View source on GitHub |
A StatsGenerator which computes statistics using a combiner function.
tfdv.CombinerStatsGenerator(
name: Text, schema: Optional[schema_pb2.Schema] = None
) -> None
This class computes statistics using a combiner function. It emits partial states processing a batch of examples at a time, merges the partial states, and finally computes the statistics from the merged partial state at the end.
This object mirrors a beam.CombineFn except for the add_input interface, which is expected to be defined by its sub-classes. Specifically, the generator must implement the following four methods:
Initializes an accumulator to store the partial state and returns it. create_accumulator()
Incorporates a batch of input examples (represented as an arrow RecordBatch) into the current accumulator and returns the updated accumulator. add_input(accumulator, input_record_batch)

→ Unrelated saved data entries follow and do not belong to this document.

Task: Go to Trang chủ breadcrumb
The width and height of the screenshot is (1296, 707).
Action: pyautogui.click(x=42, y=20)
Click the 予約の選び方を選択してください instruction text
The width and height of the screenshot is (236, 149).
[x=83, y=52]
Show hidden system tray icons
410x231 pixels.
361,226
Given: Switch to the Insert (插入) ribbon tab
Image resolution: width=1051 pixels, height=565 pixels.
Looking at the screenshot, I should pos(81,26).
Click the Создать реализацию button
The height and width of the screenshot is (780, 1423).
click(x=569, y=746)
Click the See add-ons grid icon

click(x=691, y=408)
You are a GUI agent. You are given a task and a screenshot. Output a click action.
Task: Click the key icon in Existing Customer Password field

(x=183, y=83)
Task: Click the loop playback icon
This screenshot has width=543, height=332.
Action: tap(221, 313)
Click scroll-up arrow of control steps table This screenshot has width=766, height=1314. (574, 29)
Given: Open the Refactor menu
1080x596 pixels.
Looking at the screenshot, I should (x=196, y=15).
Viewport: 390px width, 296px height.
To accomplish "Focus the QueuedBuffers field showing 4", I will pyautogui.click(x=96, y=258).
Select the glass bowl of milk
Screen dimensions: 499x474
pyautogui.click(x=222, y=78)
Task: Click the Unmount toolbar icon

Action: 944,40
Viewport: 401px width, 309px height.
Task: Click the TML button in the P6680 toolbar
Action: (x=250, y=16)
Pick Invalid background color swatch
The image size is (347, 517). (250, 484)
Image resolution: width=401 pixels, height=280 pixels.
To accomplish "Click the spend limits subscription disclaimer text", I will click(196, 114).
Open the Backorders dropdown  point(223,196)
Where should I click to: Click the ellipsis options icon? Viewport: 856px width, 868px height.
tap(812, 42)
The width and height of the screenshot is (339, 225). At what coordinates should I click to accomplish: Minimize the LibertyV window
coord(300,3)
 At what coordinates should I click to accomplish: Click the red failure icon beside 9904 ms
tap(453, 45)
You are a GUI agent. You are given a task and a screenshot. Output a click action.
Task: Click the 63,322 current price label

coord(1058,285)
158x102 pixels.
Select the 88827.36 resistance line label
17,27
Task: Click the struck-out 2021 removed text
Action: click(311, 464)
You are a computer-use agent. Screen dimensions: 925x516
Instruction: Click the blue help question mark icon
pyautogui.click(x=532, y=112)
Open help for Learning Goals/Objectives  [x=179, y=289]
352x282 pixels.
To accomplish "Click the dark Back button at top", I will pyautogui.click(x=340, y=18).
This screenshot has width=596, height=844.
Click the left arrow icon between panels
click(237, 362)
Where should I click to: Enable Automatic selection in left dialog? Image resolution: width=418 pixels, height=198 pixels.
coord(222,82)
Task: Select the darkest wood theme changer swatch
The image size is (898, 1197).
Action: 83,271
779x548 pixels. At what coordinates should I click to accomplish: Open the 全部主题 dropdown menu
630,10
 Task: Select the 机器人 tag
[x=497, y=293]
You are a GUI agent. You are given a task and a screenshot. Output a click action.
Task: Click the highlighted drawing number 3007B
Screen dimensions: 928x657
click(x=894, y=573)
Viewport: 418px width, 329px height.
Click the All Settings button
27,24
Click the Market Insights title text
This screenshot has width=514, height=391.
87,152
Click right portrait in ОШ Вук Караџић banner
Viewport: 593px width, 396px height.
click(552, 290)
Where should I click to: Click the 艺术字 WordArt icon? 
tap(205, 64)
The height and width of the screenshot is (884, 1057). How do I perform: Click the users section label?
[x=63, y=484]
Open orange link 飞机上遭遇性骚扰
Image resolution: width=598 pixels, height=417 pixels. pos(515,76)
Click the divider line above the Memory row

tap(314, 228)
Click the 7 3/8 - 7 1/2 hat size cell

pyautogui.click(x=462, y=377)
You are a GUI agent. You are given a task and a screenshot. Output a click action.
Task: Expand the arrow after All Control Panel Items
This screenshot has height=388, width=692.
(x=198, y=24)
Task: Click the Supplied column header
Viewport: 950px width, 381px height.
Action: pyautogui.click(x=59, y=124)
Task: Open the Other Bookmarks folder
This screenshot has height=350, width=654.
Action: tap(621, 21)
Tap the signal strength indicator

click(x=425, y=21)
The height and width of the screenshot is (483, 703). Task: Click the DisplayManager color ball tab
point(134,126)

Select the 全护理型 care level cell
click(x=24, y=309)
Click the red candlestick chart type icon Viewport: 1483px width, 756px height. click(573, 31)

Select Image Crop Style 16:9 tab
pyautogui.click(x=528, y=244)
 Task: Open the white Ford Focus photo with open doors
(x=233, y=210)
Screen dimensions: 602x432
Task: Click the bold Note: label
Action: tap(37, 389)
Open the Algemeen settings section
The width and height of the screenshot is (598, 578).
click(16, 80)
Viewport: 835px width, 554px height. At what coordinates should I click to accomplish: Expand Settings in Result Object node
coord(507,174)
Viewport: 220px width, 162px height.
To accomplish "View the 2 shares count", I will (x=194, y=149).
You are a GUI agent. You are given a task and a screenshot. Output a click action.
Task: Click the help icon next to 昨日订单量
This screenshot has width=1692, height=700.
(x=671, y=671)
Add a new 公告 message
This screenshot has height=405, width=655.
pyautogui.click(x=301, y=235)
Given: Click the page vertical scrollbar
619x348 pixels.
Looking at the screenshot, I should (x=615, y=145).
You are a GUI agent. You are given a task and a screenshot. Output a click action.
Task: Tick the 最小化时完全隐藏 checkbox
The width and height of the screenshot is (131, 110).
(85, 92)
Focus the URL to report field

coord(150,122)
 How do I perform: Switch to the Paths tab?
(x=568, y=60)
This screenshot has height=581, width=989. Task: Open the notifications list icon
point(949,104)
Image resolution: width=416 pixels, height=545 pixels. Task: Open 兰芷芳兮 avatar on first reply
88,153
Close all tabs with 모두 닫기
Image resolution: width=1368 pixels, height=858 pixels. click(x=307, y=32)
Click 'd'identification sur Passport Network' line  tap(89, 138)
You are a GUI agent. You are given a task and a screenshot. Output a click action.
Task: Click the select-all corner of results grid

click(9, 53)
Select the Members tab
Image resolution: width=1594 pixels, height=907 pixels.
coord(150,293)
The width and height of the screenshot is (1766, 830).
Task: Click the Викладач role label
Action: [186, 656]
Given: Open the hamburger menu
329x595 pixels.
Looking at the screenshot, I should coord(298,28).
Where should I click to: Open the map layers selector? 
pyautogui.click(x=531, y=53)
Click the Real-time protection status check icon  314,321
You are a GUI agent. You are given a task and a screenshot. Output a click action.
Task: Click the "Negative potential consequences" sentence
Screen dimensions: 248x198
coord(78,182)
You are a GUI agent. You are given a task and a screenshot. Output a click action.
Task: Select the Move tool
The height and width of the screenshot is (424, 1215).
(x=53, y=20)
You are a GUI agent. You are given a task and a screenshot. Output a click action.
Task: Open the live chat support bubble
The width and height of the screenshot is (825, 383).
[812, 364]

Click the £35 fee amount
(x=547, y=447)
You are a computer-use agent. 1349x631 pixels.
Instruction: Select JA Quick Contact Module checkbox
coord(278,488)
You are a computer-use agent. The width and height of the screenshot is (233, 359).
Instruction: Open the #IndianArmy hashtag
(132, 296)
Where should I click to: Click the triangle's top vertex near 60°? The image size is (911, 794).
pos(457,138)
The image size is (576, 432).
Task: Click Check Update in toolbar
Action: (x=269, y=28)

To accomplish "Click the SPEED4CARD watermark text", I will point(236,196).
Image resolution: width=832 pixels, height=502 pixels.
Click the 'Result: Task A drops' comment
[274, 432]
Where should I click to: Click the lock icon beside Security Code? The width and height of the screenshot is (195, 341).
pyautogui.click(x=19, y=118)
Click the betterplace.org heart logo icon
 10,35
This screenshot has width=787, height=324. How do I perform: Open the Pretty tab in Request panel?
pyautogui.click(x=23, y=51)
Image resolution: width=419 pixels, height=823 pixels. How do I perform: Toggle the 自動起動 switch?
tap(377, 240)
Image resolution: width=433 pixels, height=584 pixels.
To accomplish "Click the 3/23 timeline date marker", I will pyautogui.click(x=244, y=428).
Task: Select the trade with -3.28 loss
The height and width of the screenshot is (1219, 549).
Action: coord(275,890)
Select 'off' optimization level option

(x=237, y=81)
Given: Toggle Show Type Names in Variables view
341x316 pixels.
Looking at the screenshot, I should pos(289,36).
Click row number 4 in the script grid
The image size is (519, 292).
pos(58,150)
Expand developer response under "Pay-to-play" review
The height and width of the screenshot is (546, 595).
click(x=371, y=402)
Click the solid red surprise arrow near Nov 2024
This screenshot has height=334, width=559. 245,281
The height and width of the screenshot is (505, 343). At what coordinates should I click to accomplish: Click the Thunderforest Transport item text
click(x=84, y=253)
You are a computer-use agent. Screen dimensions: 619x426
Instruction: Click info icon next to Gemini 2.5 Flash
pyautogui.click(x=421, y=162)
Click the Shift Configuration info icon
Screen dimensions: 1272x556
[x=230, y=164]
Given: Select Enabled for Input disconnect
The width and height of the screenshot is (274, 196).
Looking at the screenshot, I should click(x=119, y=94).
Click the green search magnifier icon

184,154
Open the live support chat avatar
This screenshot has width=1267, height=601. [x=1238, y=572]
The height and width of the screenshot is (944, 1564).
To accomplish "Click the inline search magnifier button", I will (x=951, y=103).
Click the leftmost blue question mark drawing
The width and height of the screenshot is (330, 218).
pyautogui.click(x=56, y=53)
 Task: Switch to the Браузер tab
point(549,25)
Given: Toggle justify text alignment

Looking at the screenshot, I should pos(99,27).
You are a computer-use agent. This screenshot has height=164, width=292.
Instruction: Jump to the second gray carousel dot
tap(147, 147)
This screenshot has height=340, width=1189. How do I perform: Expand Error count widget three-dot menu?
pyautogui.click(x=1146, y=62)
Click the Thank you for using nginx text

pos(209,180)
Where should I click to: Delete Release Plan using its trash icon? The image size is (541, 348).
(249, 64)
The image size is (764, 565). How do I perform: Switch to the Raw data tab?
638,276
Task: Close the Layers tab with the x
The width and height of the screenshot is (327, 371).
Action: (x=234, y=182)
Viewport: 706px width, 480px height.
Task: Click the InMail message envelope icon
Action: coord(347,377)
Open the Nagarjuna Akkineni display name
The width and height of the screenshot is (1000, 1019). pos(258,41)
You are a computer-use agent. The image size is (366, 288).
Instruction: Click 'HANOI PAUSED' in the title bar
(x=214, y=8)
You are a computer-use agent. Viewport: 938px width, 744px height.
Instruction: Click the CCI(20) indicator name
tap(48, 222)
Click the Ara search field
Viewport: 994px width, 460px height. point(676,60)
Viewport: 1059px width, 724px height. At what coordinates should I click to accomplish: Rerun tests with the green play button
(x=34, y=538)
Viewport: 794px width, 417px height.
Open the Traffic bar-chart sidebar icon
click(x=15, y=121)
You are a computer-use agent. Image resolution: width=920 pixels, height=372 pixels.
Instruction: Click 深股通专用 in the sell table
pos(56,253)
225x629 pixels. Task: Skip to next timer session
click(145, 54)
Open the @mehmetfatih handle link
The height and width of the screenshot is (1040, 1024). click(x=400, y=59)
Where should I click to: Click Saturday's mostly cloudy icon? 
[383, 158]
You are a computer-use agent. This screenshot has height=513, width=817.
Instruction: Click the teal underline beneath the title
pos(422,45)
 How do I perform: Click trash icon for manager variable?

Merge the partial states in the accumulators and returns the accumulator containing the merged state. merge_accumulators(accumulators)
Compute statistics from the partial state in the accumulator and return the result as a DatasetFeatureStatistics proto. extract_output(accumulator)
Args | |
---|---|
name
|
A unique name associated with the statistics generator. |
schema
|
An optional schema for the dataset. |
Attributes | |
---|---|
name
|
|
schema
|
Methods
add_input
add_input(
accumulator: ACCTYPE, input_record_batch: pa.RecordBatch
) -> ACCTYPE
Returns result of folding a batch of inputs into accumulator.
Args | |
---|---|
accumulator
|
The current accumulator, which may be modified and returned for efficiency. |
input_record_batch
|
An Arrow RecordBatch whose columns are features and
rows are examples. The columns are of type List |
Returns | |
---|---|
The accumulator after updating the statistics for the batch of inputs. |
compact
compact(
accumulator: ACCTYPE
) -> ACCTYPE
Returns a compact representation of the accumulator.
This is optionally called before an accumulator is sent across the wire. The base class is a no-op. This may be overwritten by the derived class.
Args | |
---|---|
accumulator
|
The accumulator to compact. |
Returns | |
---|---|
The compacted accumulator. By default is an identity. |
create_accumulator
create_accumulator() -> ACCTYPE
Returns a fresh, empty accumulator.
Returns | |
---|---|
An empty accumulator. |
extract_output
extract_output(
accumulator: ACCTYPE
) -> statistics_pb2.DatasetFeatureStatistics
Returns result of converting accumulator into the output value.
Args | |
---|---|
accumulator
|
The final accumulator value. |
Returns | |
---|---|
A proto representing the result of this stats generator. |
merge_accumulators
merge_accumulators(
accumulators: Iterable[ACCTYPE]
) -> ACCTYPE
Merges several accumulators to a single accumulator value.
Args | |
---|---|
accumulators
|
The accumulators to merge. |
Returns | |
---|---|
The merged accumulator. |
setup
setup() -> None
Prepares an instance for combining.
Subclasses should put costly initializations here instead of in init(), so that 1) the cost is properly recognized by Beam as setup cost (per worker) and 2) the cost is not paid at the pipeline construction time.